Running increases dopamine release and improves coordination

Scientists from NYU Langone Health came to this conclusion in an experiment on middle-aged mice. They say regular aerobic exercise helps restore ease and dexterity of movement, which typically decline with age in humans and animals.

The team investigated how running and other aerobic exercise affects the release of dopamine, a neurotransmitter involved in the regulation of movement, reward systems and memory. The work builds on an earlier study by the same authors, in which young (10-week-old) male mice showed a persistent increase in dopamine release after 30 days of voluntary wheel running.

The new work showed that in 12-month-old mice (a rough analogue to humans at about 50 years of age), the increase in dopamine was as pronounced or even more pronounced.

In addition, the middle-aged "runners":

• descended a vertical pole faster and more dexterously,

• and moved more quickly across the open arena field,

compared to the same-aged animals with the wheel blocked. The grip strength did not change, indicating that the improvements were related to coordination and nervous system function rather than muscle mass growth.

The benefits of movement are not just for the young

"Our results clearly show that the impact of physical activity on brain health and mobility is not limited to young age," notes the study's senior author, Professor Margaret Rice.

"If we move enough, we can increase the release of dopamine and help ourselves to move faster and more easily," she adds.

It was previously known that aerobic exercise (running, swimming, cycling, dancing, etc.) stimulates the release of dopamine and other important brain substances. But exactly how this mechanism works in the aging brain has remained less well understood, especially as the number of dopamine-producing neurons gradually declines in older adults.

- **EXERCISE DETAILS**
According to the text on running and dopamine, what measure stayed the same in the middle-aged running mice?

- **RECORDS SUPPLIED**
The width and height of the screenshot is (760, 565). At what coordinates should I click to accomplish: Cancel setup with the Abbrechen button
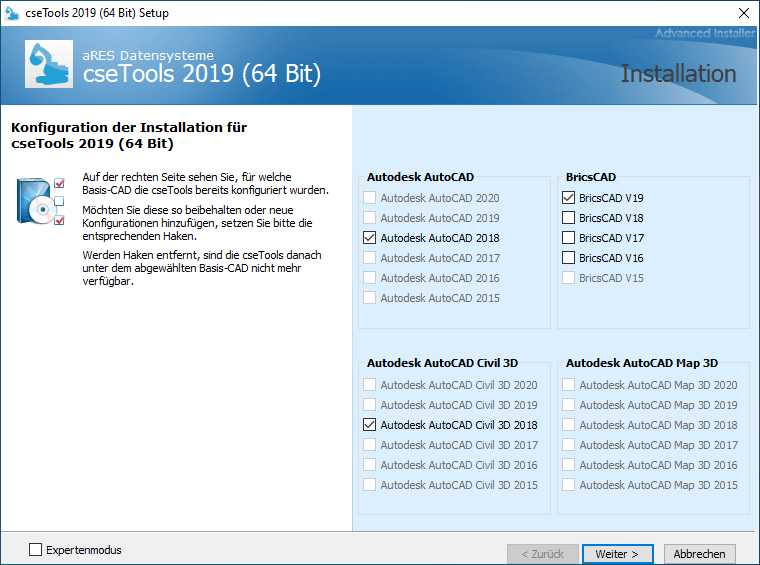700,554
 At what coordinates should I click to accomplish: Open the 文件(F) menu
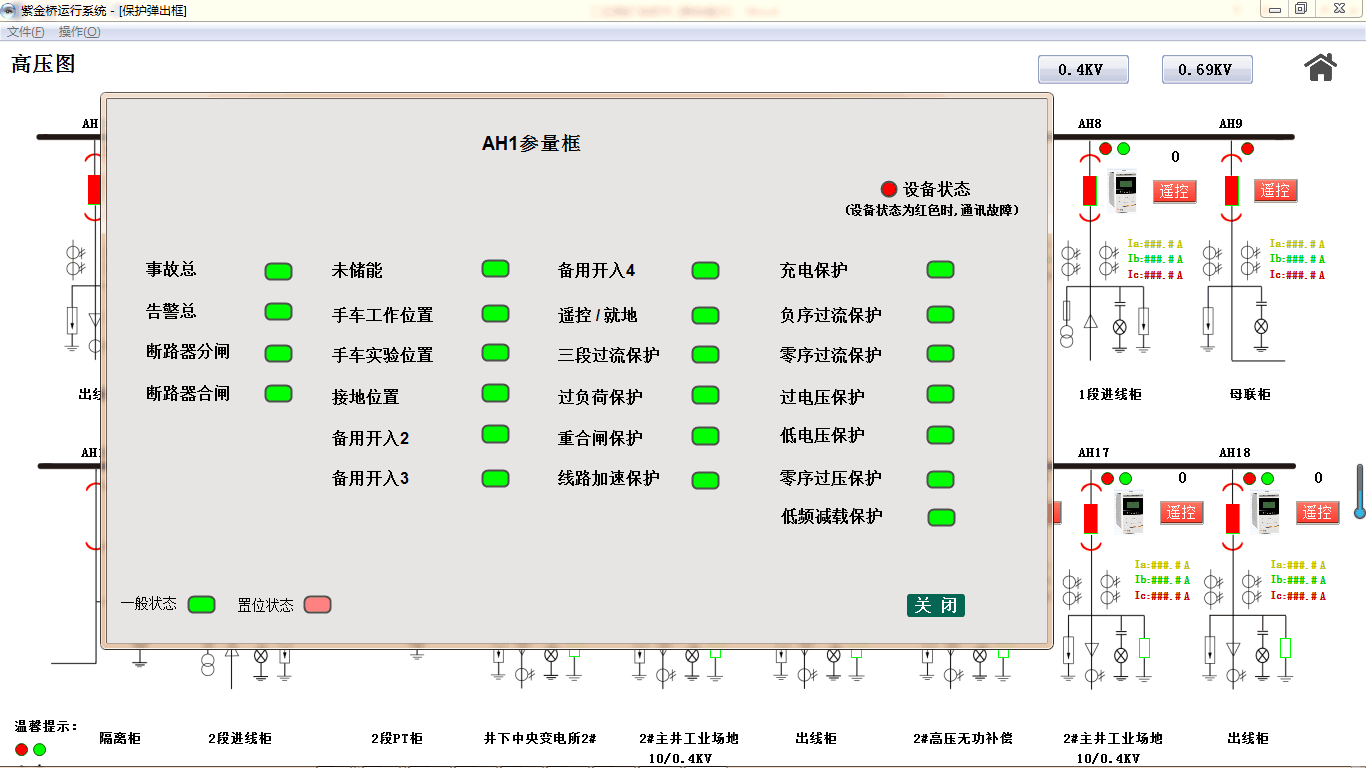[x=25, y=32]
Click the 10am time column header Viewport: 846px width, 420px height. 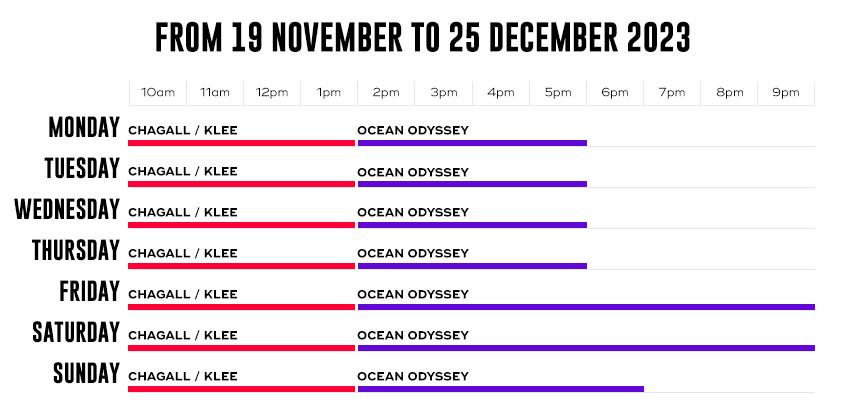(158, 93)

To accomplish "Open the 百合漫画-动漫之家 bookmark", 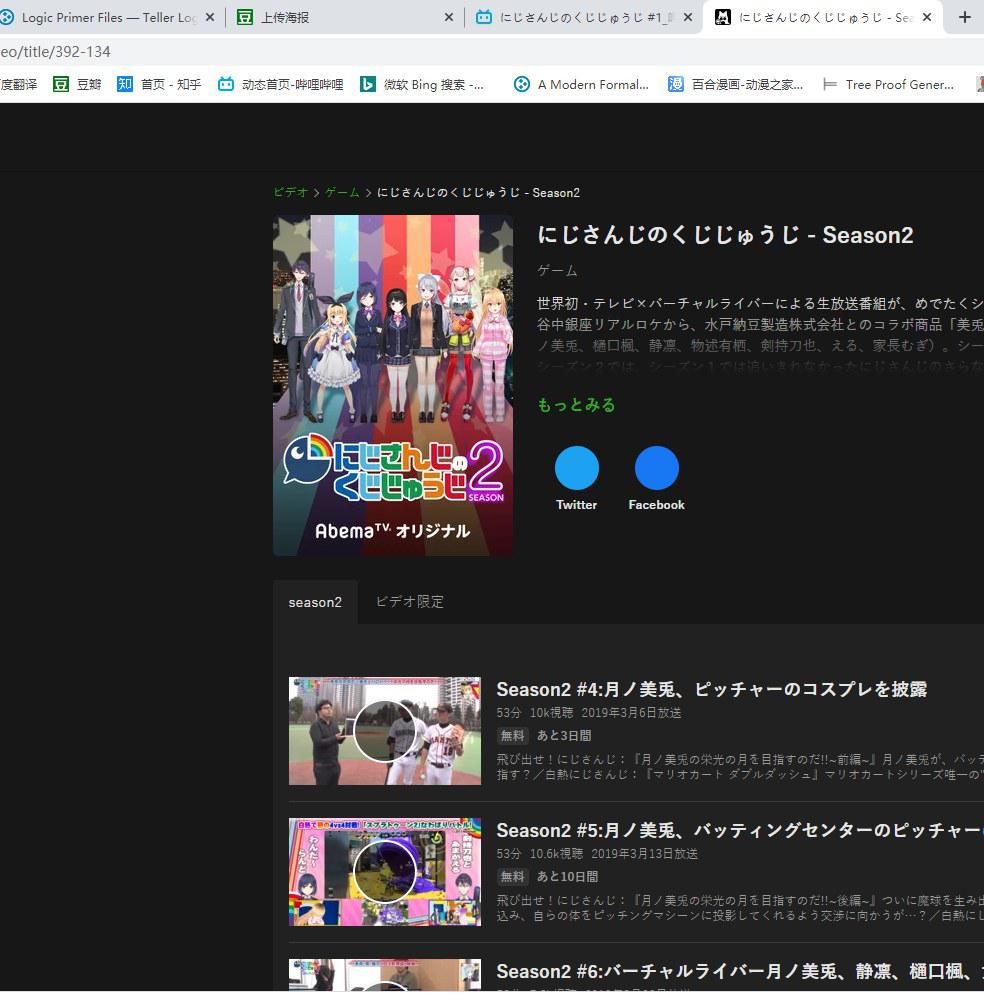I will tap(735, 85).
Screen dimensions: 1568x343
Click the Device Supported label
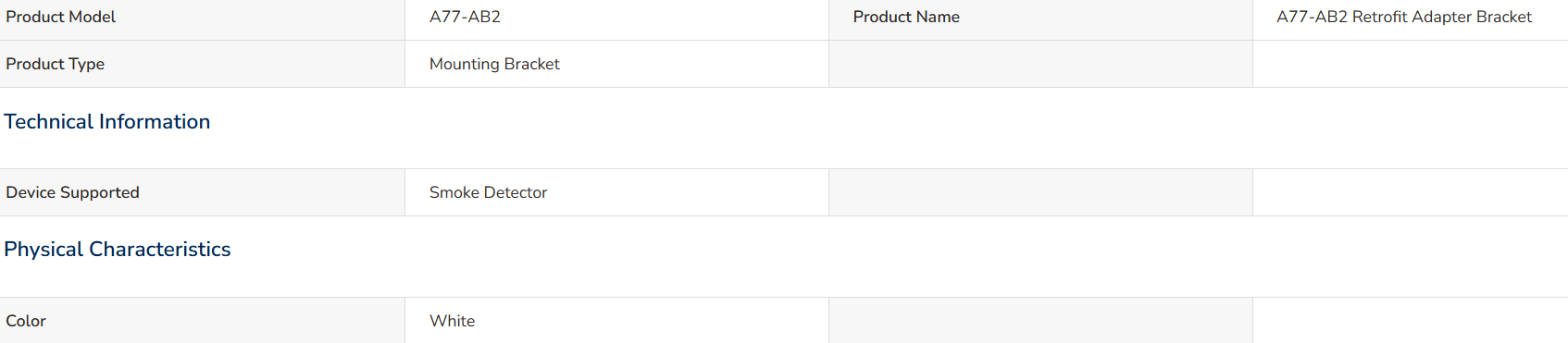pos(72,192)
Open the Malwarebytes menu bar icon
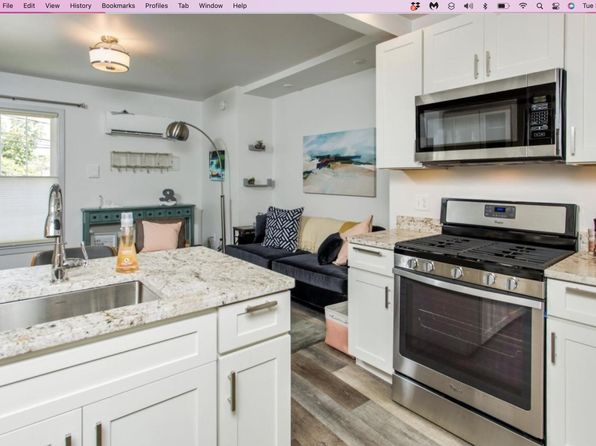Image resolution: width=596 pixels, height=446 pixels. tap(434, 6)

- **SOLUTION**
Grip strength.